Only the lines from the one that contains "Viewport: 421px width, 208px" through the end of the entries, both included, should be transcribed, exactly and without pictures.
___ DATA RECORDS
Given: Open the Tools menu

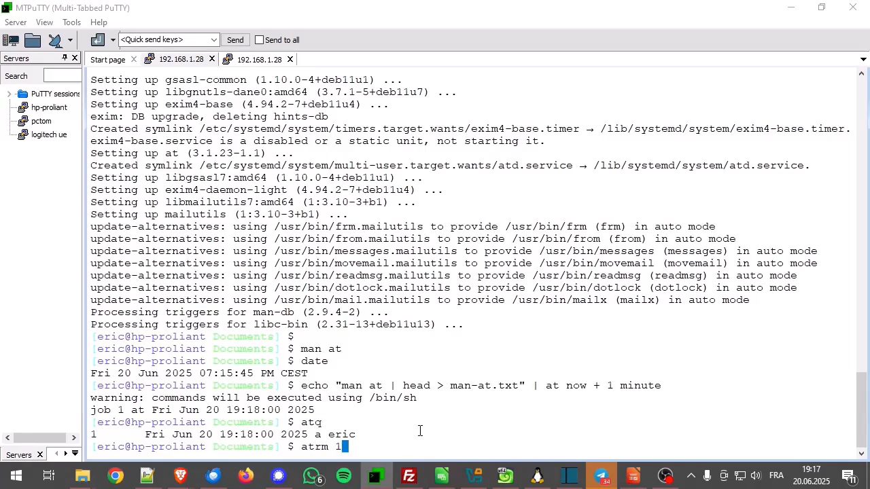Looking at the screenshot, I should 71,22.
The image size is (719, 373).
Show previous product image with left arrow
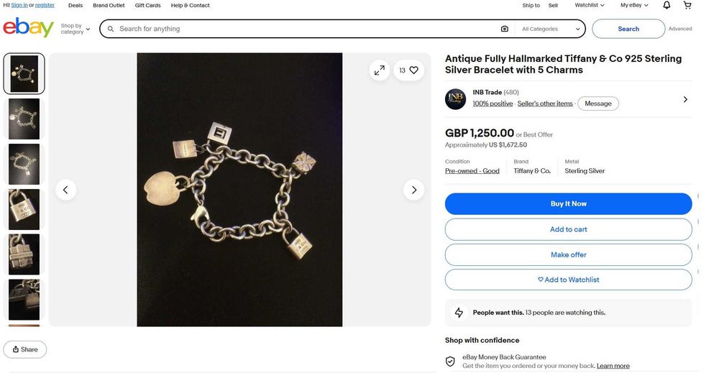pos(65,190)
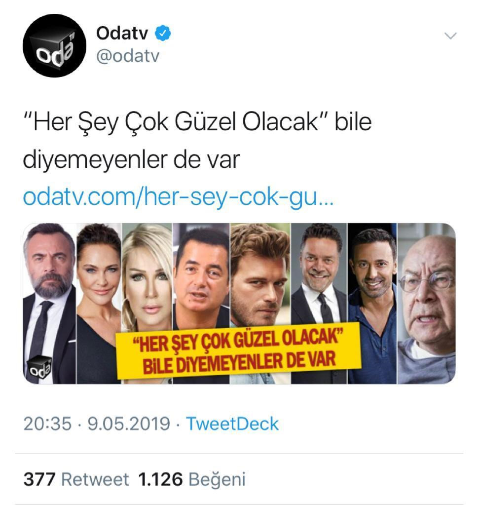Open the Odatv profile avatar
Image resolution: width=479 pixels, height=505 pixels.
click(x=54, y=45)
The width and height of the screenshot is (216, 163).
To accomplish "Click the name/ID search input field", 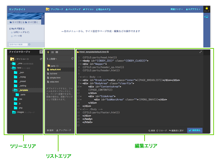I will pos(18,44).
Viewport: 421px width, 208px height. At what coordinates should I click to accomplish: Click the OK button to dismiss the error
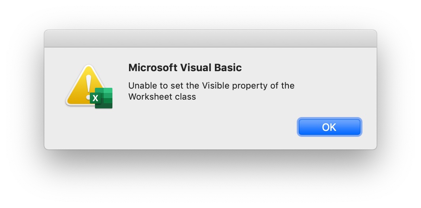[330, 127]
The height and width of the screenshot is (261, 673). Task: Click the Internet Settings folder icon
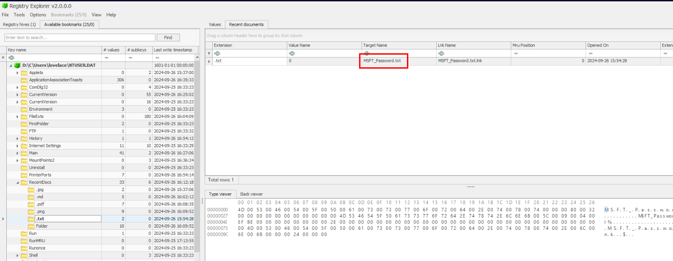tap(24, 146)
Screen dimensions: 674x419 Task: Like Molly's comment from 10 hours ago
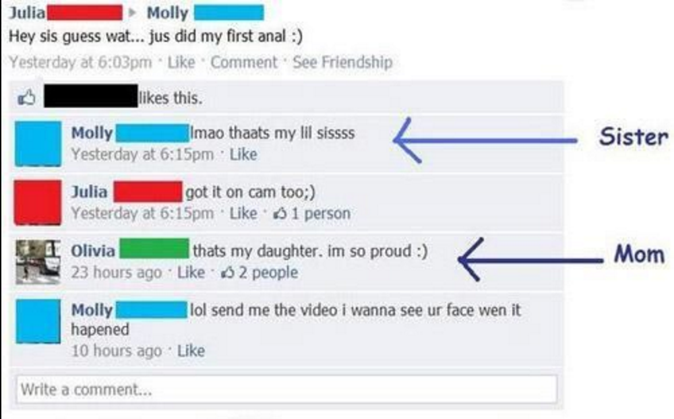tap(191, 351)
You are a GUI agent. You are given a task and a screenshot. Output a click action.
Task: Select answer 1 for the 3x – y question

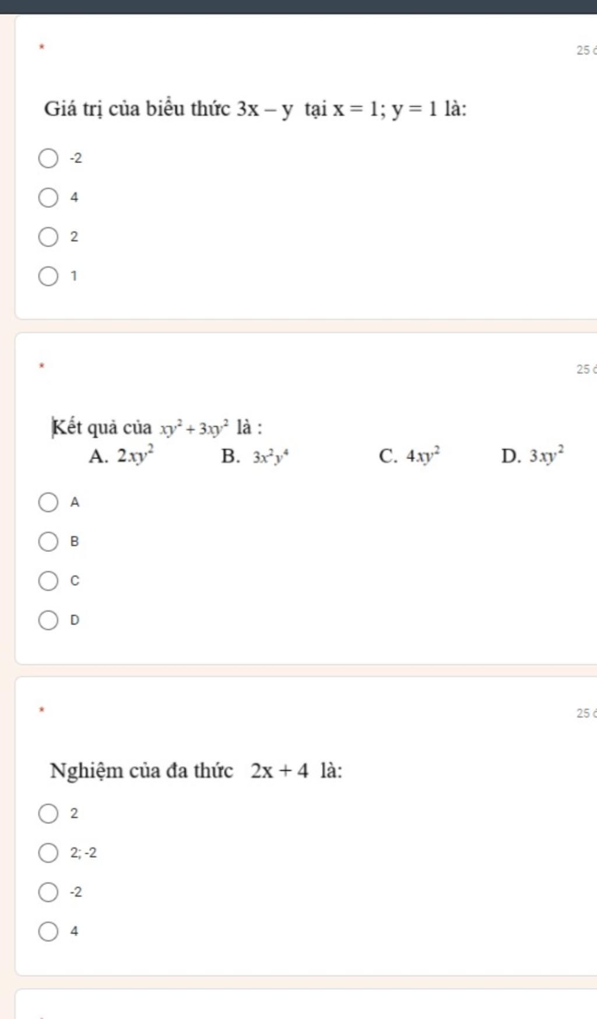pos(48,277)
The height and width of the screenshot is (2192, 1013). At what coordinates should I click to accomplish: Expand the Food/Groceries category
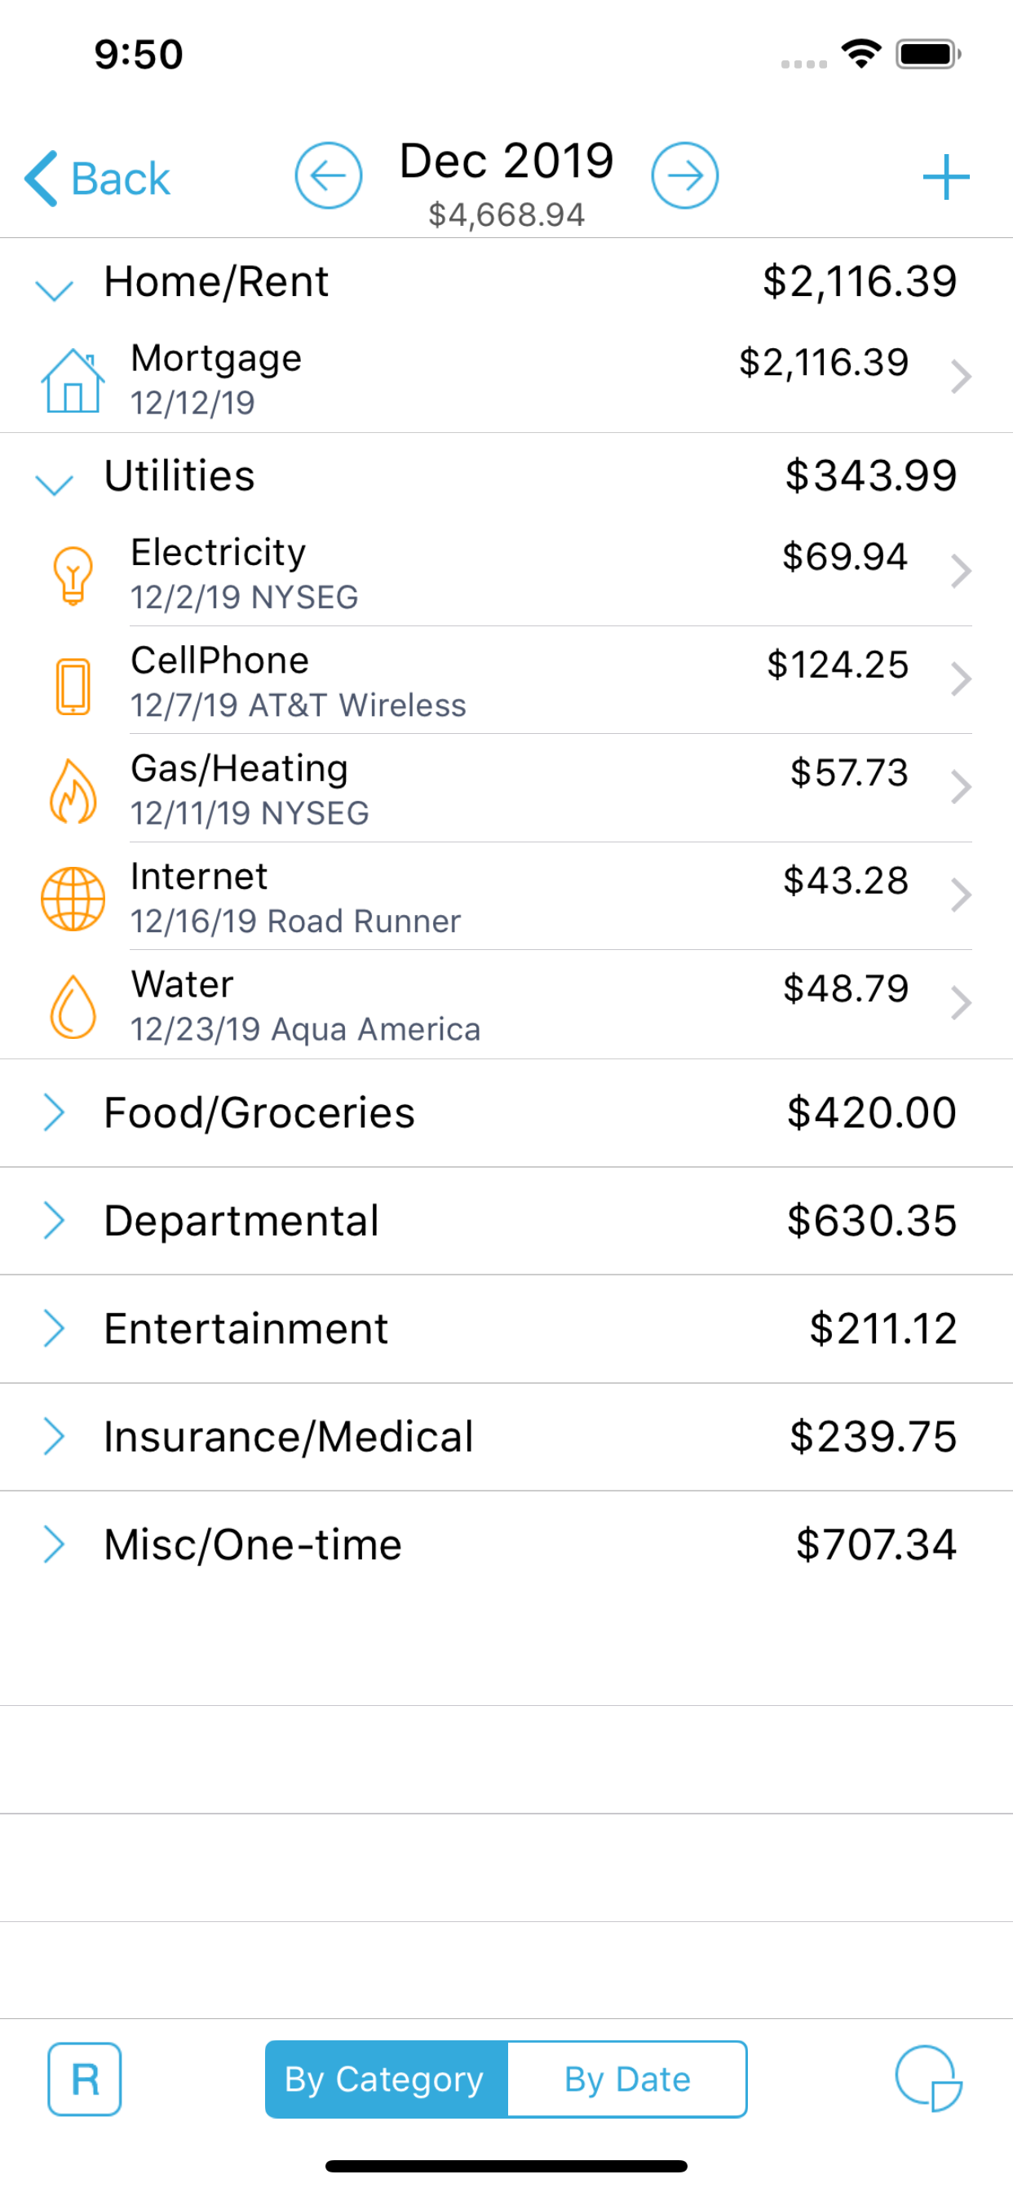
______
SOLUTION TO THIS EXERCISE:
Viewport: 421px width, 208px height. At what coordinates should I click to accomplish: Click the OK button to dismiss the error
[330, 127]
The height and width of the screenshot is (261, 673). Task: Click the Internet Settings folder icon
tap(24, 146)
Screen dimensions: 674x419 Task: Like Molly's comment from 10 hours ago
tap(191, 351)
You are a GUI agent. You are given a task and a screenshot. Output a click action.
Task: Select answer 1 for the 3x – y question

pos(48,277)
The height and width of the screenshot is (2192, 1013). At what coordinates should I click to accomplish: Expand the Food/Groceries category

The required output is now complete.